Nova agenda regulatória deve transformar planos de saúde no Brasil

A nova agenda regulatória da Agência Nacional de Saúde Suplementar (ANS) para o período de 2026 a 2028 promete provocar mudanças estruturais no setor de planos de saúde no Brasil. A proposta combina modernização tecnológica, revisão de regras e foco maior na qualidade da assistência prestada aos pacientes — cenário que também pode ampliar desafios como disputas judiciais.

Especialistas avaliam que o planejamento atual ainda deixa lacunas importantes, especialmente diante do alto volume de ações na Justiça, das barreiras para incorporar novas tecnologias médicas e das dificuldades no enfrentamento de fraudes.

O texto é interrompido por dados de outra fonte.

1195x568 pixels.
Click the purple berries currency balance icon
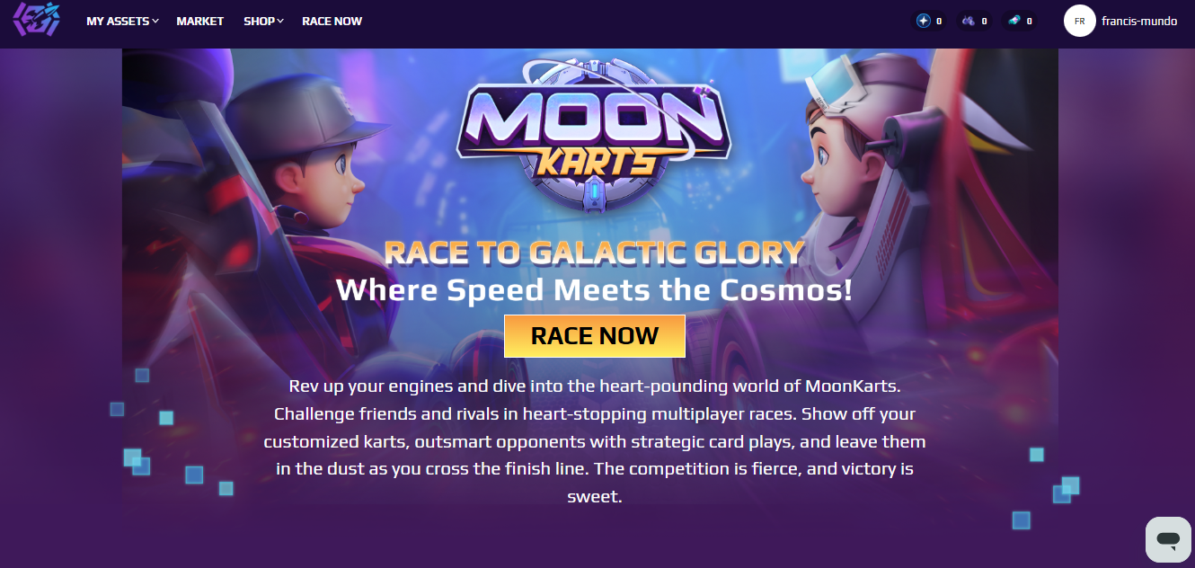968,21
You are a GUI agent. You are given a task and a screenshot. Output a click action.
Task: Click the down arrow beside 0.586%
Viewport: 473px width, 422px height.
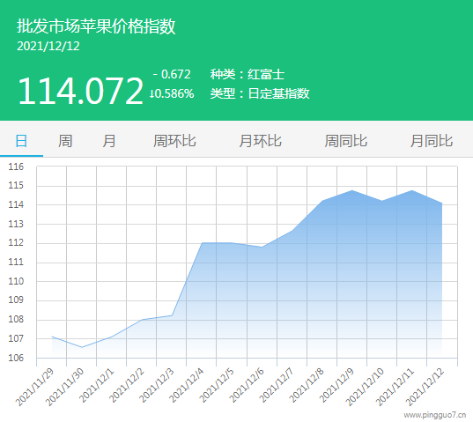[x=152, y=93]
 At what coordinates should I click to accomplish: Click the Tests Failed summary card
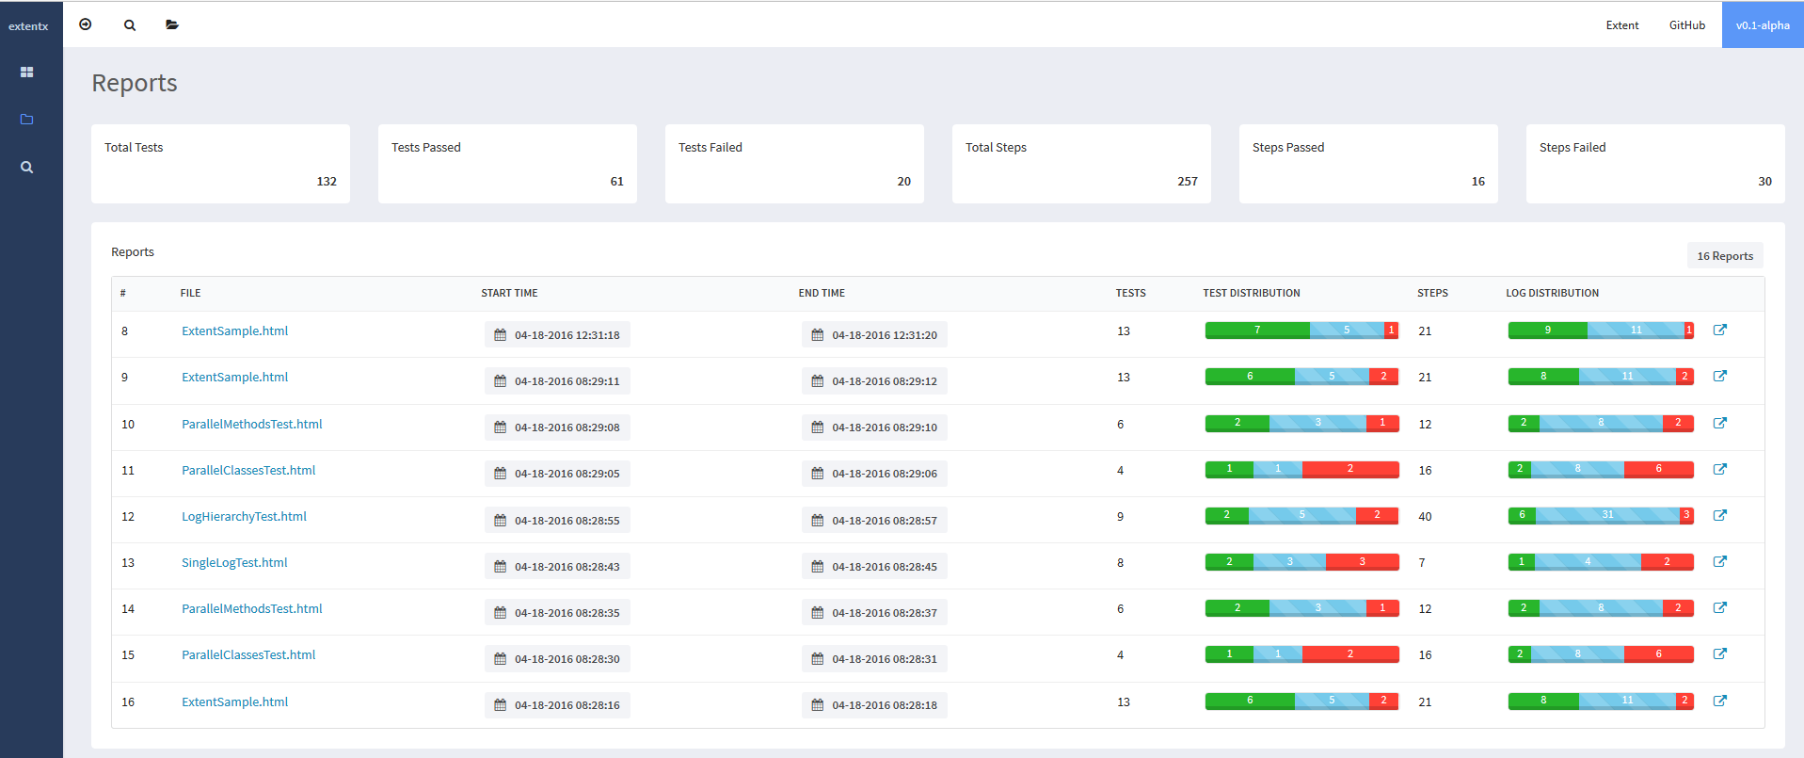[794, 164]
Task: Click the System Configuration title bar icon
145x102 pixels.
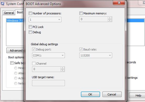Action: click(2, 4)
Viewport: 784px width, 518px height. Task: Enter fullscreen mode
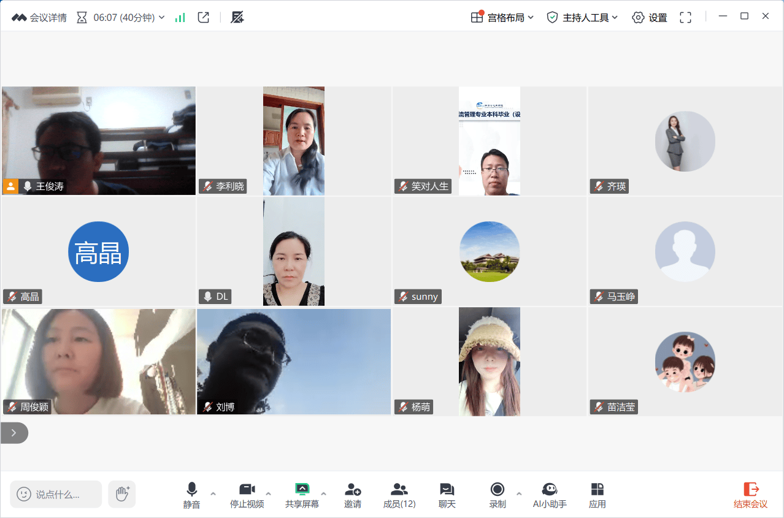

Uma das principais viradas previstas está no modelo de avaliação dos serviços. Em vez de priorizar a quantidade de procedimentos realizados, a regulação deve valorizar os resultados clínicos e a efetividade do cuidado oferecido ao paciente. Essa mudança tende a impactar diretamente os contratos firmados entre operadoras, hospitais e profissionais.

Segundo o especialista em Direito Médico Eduardo Amorim, o novo formato altera o centro das discussões jurídicas. A tendência é a criação de contratos mais complexos, com cláusulas específicas sobre governança clínica, auditorias, direito ao contraditório e mecanismos que evitem punições automáticas.

Outro ponto sensível envolve os custos para o consumidor. A agência reguladora estuda ampliar instrumentos como coparticipação e franquias — cobranças feitas além da mensalidade. Esses valores podem deixar de funcionar apenas como moderadores de uso e passar a integrar a lógica econômica dos planos.

Atualmente, mais de 50 milhões de brasileiros utilizam planos de saúde, o que reforça a necessidade de regras que garantam equilíbrio financeiro ao setor sem comprometer a qualidade da assistência.

Representantes do mercado defendem que as mudanças sejam construídas de forma colaborativa. Para Flávio Cirilo, CEO da QualiSaúde, o momento é estratégico para alinhar interesses entre operadoras, prestadores de serviço, consumidores e poder público. Entre os temas prioritários, ele cita modelos de remuneração, critérios de reajuste, sustentabilidade financeira e transformação digital, com foco em transparência regulatória.

Na área tecnológica, a expectativa é de maior padronização de processos e incentivo à inovação. Uma regulação mais ágil, segundo Cirilo, ajuda a conciliar avanços médicos com segurança do paciente e competitividade do mercado, especialmente diante do envelhecimento populacional e da inflação no setor de saúde.

Em síntese, o sistema de saúde suplementar caminha para um modelo mais moderno e orientado por resultados — mas que exigirá adaptação de empresas, profissionais e consumidores.